A nova lei eleitoral transformou os comícios, que já foram considerados a alma das disputas presidenciais, em eventos frios, rápidos e pequenos.
No primeiro mês de campanha nas ruas, Geraldo Alckmin (PSDB) teve dificuldades para atrair público.
Os Tucanos acabaram optando por muitos eventos fechados e recorreram ao que é chamado eufemisticamente de "mobilização estimulada" -desde passar ônibus arrebanhando gente a, como aconteceu em Brasília, dar lanche.

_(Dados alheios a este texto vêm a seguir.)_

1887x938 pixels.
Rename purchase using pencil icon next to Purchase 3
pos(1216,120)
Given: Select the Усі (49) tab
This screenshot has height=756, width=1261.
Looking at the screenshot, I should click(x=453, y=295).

A média de público dos sete primeiros comícios de Lula ficou em 3.600 pessoas, de acordo com levantamentos da Polícia Militar. Anteontem, Lula reuniu 3.500 pessoas em Salvador e 5.000 em Fortaleza, segundo a PM.
Há consenso entre os partidos de que a responsável pela decadência dos comícios é a proibição de artistas. Para baratear campanhas, a nova legislação vetou showmícios.
Entre os coordenadores das campanhas de Lula e Alckmin, o discurso é de que a nova lei eleitoral é positiva. "O fim do showmício favorece candidatos mais pobres, é mais discussão", diz o coordenador da campanha tucana, Sérgio Guerra.
Mas existe a preocupação, entre tucanos em levar mais gente para os comícios, que costumam ser vistos como termômetros das campanhas.
Para o cientista político David Fleischer, da Universidade de Brasília, os showmícios atraíam um público "artificial", mas que ainda assim acabava assimilando algo da mensagem política. "Ainda que o comparecimento fosse devido à música, o recado dos candidatos era recebido." Ele prevê um teto de no máximo 30 mil pessoas, com a nova realidade. "Em cidades do interior, os comícios continuarão a ter certa importância, até como evento social", diz.
A campanha de Alckmin tem optado por reuniões em auditórios e caminhadas em locais que atraem público, como feiras livres e praças. Dois grandes comícios ocorreram no Distrito Federal, onde o tucano deparou-se com multidões de 30 mil pessoas: em Taguatinga, com militantes do ex-governador Joaquim Roriz (PMDB), e no Parque da Cidade, no ato com José Roberto Arruda (PFL). Nos dois casos, os militantes ganharam lanche e transporte.